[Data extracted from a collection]

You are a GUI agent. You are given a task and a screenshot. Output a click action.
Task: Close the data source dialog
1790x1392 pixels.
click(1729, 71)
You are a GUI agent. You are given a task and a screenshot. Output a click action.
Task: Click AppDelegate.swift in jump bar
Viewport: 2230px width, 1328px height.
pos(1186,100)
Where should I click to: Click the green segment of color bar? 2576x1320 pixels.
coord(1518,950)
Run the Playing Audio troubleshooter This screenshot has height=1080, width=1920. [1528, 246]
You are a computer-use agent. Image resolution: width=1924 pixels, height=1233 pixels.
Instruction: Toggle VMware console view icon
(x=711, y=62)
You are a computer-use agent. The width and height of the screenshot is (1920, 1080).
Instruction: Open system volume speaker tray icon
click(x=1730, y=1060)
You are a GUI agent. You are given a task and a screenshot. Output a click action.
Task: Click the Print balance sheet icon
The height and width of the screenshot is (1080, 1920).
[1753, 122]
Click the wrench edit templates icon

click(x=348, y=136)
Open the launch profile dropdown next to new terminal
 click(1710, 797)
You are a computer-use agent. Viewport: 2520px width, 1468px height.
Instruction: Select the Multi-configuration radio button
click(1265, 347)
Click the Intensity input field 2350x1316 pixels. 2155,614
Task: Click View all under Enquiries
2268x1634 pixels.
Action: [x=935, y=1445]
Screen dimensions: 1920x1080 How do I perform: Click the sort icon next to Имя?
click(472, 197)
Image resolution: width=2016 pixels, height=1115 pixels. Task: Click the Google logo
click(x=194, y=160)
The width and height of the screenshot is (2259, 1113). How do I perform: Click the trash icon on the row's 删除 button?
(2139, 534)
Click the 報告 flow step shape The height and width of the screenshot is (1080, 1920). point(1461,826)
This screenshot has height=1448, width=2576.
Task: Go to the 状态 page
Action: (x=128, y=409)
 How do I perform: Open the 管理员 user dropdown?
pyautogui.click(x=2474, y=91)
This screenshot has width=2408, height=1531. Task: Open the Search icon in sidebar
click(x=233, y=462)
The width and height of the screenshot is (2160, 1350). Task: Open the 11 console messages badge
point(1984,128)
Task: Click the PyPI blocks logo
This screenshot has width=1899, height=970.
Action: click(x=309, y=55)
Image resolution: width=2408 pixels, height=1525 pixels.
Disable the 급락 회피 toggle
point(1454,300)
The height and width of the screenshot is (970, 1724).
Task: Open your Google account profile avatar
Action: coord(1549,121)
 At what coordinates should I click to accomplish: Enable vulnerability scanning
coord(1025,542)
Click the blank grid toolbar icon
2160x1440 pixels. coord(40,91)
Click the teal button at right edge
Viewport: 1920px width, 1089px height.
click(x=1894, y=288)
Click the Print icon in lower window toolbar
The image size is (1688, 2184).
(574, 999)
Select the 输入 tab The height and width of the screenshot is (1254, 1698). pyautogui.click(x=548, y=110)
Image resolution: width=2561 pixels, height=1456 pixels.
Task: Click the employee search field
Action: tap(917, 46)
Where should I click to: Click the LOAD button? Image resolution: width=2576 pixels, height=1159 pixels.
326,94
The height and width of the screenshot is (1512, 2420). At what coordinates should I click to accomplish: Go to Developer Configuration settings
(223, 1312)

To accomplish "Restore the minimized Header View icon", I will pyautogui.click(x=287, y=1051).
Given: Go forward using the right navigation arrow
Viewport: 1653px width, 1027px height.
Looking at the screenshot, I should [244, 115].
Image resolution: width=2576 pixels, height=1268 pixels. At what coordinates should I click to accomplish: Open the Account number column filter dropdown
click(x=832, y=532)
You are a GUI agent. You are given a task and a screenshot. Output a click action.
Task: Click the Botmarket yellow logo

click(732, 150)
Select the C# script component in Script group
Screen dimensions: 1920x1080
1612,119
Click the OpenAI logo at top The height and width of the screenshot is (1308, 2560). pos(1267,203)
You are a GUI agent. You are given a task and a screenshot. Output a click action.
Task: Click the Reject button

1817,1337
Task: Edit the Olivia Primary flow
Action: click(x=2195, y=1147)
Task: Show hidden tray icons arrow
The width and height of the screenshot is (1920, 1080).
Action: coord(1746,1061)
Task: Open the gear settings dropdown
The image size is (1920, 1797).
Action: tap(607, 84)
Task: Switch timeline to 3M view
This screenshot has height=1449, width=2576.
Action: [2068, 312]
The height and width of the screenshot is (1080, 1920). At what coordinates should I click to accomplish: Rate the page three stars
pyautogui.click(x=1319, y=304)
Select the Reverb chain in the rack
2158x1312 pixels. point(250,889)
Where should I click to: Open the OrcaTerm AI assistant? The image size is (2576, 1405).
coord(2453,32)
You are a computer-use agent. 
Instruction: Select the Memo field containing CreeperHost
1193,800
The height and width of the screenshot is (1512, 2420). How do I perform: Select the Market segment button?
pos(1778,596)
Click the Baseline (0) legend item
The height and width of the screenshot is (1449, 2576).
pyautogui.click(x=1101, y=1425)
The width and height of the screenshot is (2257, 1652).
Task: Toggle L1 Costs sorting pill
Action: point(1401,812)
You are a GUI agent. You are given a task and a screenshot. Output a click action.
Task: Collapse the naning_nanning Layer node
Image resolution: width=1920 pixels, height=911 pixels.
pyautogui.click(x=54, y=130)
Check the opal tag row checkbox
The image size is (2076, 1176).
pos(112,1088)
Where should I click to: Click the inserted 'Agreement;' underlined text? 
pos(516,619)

▶ [What to produce]:
Keeping every word as it is, repeat all of the records.

▶ [Answer]:
You are a GUI agent. You are given a task and a screenshot. Output a click action.
Task: Close the data source dialog
1790x1392 pixels.
click(1729, 71)
You are a GUI agent. You are given a task and a screenshot. Output a click action.
Task: Click AppDelegate.swift in jump bar
Viewport: 2230px width, 1328px height.
pos(1186,100)
Where should I click to: Click the green segment of color bar? 2576x1320 pixels.
coord(1518,950)
Run the Playing Audio troubleshooter This screenshot has height=1080, width=1920. [1528, 246]
You are a computer-use agent. Image resolution: width=1924 pixels, height=1233 pixels.
Instruction: Toggle VMware console view icon
(x=711, y=62)
You are a computer-use agent. The width and height of the screenshot is (1920, 1080).
Instruction: Open system volume speaker tray icon
click(x=1730, y=1060)
You are a GUI agent. You are given a task and a screenshot. Output a click action.
Task: Click the Print balance sheet icon
The height and width of the screenshot is (1080, 1920).
[1753, 122]
Click the wrench edit templates icon

click(x=348, y=136)
Open the launch profile dropdown next to new terminal
 click(1710, 797)
You are a computer-use agent. Viewport: 2520px width, 1468px height.
Instruction: Select the Multi-configuration radio button
click(1265, 347)
Click the Intensity input field 2350x1316 pixels. 2155,614
Task: Click View all under Enquiries
2268x1634 pixels.
Action: [x=935, y=1445]
Screen dimensions: 1920x1080 How do I perform: Click the sort icon next to Имя?
click(472, 197)
Image resolution: width=2016 pixels, height=1115 pixels. Task: Click the Google logo
click(x=194, y=160)
The width and height of the screenshot is (2259, 1113). How do I perform: Click the trash icon on the row's 删除 button?
(2139, 534)
Click the 報告 flow step shape The height and width of the screenshot is (1080, 1920). point(1461,826)
This screenshot has height=1448, width=2576.
Task: Go to the 状态 page
Action: (x=128, y=409)
 How do I perform: Open the 管理员 user dropdown?
pyautogui.click(x=2474, y=91)
This screenshot has width=2408, height=1531. Task: Open the Search icon in sidebar
click(x=233, y=462)
The width and height of the screenshot is (2160, 1350). Task: Open the 11 console messages badge
point(1984,128)
Task: Click the PyPI blocks logo
This screenshot has width=1899, height=970.
Action: click(x=309, y=55)
Image resolution: width=2408 pixels, height=1525 pixels.
Disable the 급락 회피 toggle
point(1454,300)
The height and width of the screenshot is (970, 1724).
Task: Open your Google account profile avatar
Action: coord(1549,121)
 At what coordinates should I click to accomplish: Enable vulnerability scanning
coord(1025,542)
Click the blank grid toolbar icon
2160x1440 pixels. coord(40,91)
Click the teal button at right edge
Viewport: 1920px width, 1089px height.
click(x=1894, y=288)
Click the Print icon in lower window toolbar
The image size is (1688, 2184).
(574, 999)
Select the 输入 tab The height and width of the screenshot is (1254, 1698). pyautogui.click(x=548, y=110)
Image resolution: width=2561 pixels, height=1456 pixels.
Task: Click the employee search field
Action: tap(917, 46)
Where should I click to: Click the LOAD button? Image resolution: width=2576 pixels, height=1159 pixels.
326,94
The height and width of the screenshot is (1512, 2420). At what coordinates should I click to accomplish: Go to Developer Configuration settings
(223, 1312)

To accomplish "Restore the minimized Header View icon", I will pyautogui.click(x=287, y=1051).
Given: Go forward using the right navigation arrow
Viewport: 1653px width, 1027px height.
Looking at the screenshot, I should [244, 115].
Image resolution: width=2576 pixels, height=1268 pixels. At what coordinates should I click to accomplish: Open the Account number column filter dropdown
click(x=832, y=532)
You are a GUI agent. You are given a task and a screenshot. Output a click action.
Task: Click the Botmarket yellow logo

click(732, 150)
Select the C# script component in Script group
Screen dimensions: 1920x1080
1612,119
Click the OpenAI logo at top The height and width of the screenshot is (1308, 2560). pos(1267,203)
You are a GUI agent. You are given a task and a screenshot. Output a click action.
Task: Click the Reject button

1817,1337
Task: Edit the Olivia Primary flow
Action: click(x=2195, y=1147)
Task: Show hidden tray icons arrow
The width and height of the screenshot is (1920, 1080).
Action: coord(1746,1061)
Task: Open the gear settings dropdown
The image size is (1920, 1797).
Action: tap(607, 84)
Task: Switch timeline to 3M view
This screenshot has height=1449, width=2576.
Action: [2068, 312]
The height and width of the screenshot is (1080, 1920). At what coordinates should I click to accomplish: Rate the page three stars
pyautogui.click(x=1319, y=304)
Select the Reverb chain in the rack
2158x1312 pixels. point(250,889)
Where should I click to: Open the OrcaTerm AI assistant? The image size is (2576, 1405).
coord(2453,32)
You are a computer-use agent. 
Instruction: Select the Memo field containing CreeperHost
1193,800
The height and width of the screenshot is (1512, 2420). How do I perform: Select the Market segment button?
pos(1778,596)
Click the Baseline (0) legend item
The height and width of the screenshot is (1449, 2576).
pyautogui.click(x=1101, y=1425)
The width and height of the screenshot is (2257, 1652).
Task: Toggle L1 Costs sorting pill
Action: point(1401,812)
You are a GUI agent. You are given a task and a screenshot. Output a click action.
Task: Collapse the naning_nanning Layer node
Image resolution: width=1920 pixels, height=911 pixels.
pyautogui.click(x=54, y=130)
Check the opal tag row checkbox
The image size is (2076, 1176).
pos(112,1088)
Where should I click to: Click the inserted 'Agreement;' underlined text? 
pos(516,619)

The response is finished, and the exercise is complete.